The Sueddeutsche Zeitung, wrote that President Dmitry Medvedev did not do enough to influence the trial, and that Putin was the eventual victor over his long-time crititc Khodorkovsky:
"President Dmitry Medvedev has not fulfilled expectations, some of which may have been misplaced. Though, the fact that the verdict was seemingly still up in the air until the end may have been down to the legal expert Medvedev. Whether or not he had the power to push for a milder sentence for Khodorkovsky, nothing changes the fact he has acted like an accomplice in revenge. This judicial ruling, which few in Russia hold to be independent, has worked according to the calculations of Prime Minister Vladimir Putin against one of his long-time foes."

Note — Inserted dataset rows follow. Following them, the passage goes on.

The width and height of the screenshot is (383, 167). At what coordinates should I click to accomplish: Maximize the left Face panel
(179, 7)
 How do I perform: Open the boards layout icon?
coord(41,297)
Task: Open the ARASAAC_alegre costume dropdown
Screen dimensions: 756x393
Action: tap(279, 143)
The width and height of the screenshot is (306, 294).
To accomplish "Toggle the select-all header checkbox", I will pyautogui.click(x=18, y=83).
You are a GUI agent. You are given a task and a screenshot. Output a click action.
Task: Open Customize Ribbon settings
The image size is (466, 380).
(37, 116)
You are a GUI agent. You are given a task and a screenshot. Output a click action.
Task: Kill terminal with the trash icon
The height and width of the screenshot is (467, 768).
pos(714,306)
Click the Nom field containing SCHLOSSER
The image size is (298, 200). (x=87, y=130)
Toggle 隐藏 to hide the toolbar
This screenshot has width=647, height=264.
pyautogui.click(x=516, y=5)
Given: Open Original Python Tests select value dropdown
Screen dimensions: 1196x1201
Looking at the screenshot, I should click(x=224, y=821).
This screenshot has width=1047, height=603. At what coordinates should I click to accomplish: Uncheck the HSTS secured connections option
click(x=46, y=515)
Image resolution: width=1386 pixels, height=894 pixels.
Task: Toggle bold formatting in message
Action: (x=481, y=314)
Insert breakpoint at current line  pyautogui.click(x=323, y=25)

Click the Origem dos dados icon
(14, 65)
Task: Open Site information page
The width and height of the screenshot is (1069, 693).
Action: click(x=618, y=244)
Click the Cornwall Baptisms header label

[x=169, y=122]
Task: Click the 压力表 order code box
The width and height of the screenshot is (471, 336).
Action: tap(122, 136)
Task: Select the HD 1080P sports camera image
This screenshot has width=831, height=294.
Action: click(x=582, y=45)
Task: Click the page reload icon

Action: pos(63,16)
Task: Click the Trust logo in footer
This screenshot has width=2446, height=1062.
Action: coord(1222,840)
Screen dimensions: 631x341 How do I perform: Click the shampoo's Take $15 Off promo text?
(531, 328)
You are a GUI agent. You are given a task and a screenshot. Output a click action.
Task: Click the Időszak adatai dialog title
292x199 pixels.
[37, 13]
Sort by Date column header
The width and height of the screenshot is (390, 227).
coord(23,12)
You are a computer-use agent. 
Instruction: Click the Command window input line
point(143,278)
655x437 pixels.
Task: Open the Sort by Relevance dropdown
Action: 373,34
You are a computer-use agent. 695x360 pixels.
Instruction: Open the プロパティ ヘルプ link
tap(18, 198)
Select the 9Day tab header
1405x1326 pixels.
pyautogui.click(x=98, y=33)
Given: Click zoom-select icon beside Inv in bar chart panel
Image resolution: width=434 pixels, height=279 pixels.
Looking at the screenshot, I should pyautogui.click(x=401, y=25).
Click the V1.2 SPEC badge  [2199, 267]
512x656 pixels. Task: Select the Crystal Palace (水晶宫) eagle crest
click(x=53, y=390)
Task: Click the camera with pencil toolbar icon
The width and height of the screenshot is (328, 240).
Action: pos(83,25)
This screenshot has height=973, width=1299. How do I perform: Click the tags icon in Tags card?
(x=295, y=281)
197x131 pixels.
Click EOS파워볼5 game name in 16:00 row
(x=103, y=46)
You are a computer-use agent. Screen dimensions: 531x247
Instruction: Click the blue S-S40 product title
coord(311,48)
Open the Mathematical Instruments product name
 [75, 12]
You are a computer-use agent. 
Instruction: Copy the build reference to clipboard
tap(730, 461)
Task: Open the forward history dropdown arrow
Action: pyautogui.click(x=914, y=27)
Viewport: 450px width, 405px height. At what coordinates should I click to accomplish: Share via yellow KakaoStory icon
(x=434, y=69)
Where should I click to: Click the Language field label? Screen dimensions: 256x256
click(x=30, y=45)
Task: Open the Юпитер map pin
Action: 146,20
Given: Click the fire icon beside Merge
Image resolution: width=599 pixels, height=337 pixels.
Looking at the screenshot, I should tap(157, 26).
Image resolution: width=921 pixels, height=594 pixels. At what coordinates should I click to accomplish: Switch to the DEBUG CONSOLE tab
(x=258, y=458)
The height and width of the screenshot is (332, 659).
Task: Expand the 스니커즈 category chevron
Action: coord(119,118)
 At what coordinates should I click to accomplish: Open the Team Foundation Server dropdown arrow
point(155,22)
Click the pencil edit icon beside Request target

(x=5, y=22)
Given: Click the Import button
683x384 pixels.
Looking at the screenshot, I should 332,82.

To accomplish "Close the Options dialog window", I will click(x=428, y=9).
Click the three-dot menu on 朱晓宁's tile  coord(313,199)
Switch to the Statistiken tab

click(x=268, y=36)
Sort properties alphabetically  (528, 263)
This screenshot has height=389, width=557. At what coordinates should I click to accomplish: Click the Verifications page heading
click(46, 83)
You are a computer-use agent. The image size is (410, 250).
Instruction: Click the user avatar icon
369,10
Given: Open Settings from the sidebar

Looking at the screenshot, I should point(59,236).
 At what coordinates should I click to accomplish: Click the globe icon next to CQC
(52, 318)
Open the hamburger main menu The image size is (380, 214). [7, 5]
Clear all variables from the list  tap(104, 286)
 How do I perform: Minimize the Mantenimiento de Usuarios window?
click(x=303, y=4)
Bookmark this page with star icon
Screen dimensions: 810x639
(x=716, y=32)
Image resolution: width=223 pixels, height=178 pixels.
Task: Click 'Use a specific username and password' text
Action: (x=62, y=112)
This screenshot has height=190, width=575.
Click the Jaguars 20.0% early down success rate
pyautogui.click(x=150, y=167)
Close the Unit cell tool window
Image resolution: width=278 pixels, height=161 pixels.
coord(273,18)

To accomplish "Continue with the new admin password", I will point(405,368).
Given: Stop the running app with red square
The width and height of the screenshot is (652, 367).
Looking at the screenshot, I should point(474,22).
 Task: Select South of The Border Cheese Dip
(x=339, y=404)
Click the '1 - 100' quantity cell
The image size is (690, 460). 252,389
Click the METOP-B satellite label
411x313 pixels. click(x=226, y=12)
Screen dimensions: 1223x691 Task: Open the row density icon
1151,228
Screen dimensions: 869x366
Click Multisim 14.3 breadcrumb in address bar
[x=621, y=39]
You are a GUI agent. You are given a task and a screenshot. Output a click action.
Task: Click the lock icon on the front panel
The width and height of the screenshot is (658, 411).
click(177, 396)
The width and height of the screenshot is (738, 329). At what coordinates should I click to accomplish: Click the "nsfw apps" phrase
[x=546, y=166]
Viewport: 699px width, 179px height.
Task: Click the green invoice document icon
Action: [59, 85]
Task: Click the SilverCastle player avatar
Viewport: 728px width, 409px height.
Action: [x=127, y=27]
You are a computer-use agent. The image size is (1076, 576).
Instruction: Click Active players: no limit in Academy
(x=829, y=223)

The Nuernberger Nachrichten daily attempted to put Khodorkovsky's sentencing into a wider context of rights violations among some of Europe's key partners:
"The strongman of Russia has moved with full rigor against his critics. Critics of the Belarusian regime have also ended up in prison. Hungary, which soon takes over the rotating EU presidency, has from the New Year implemented a restrictive media law that reeks of democratic mockery. These are troubling times for fundamental human rights - particularly when the West reacts purely with words of little consequence, reluctant to exert pressure on important trading partners."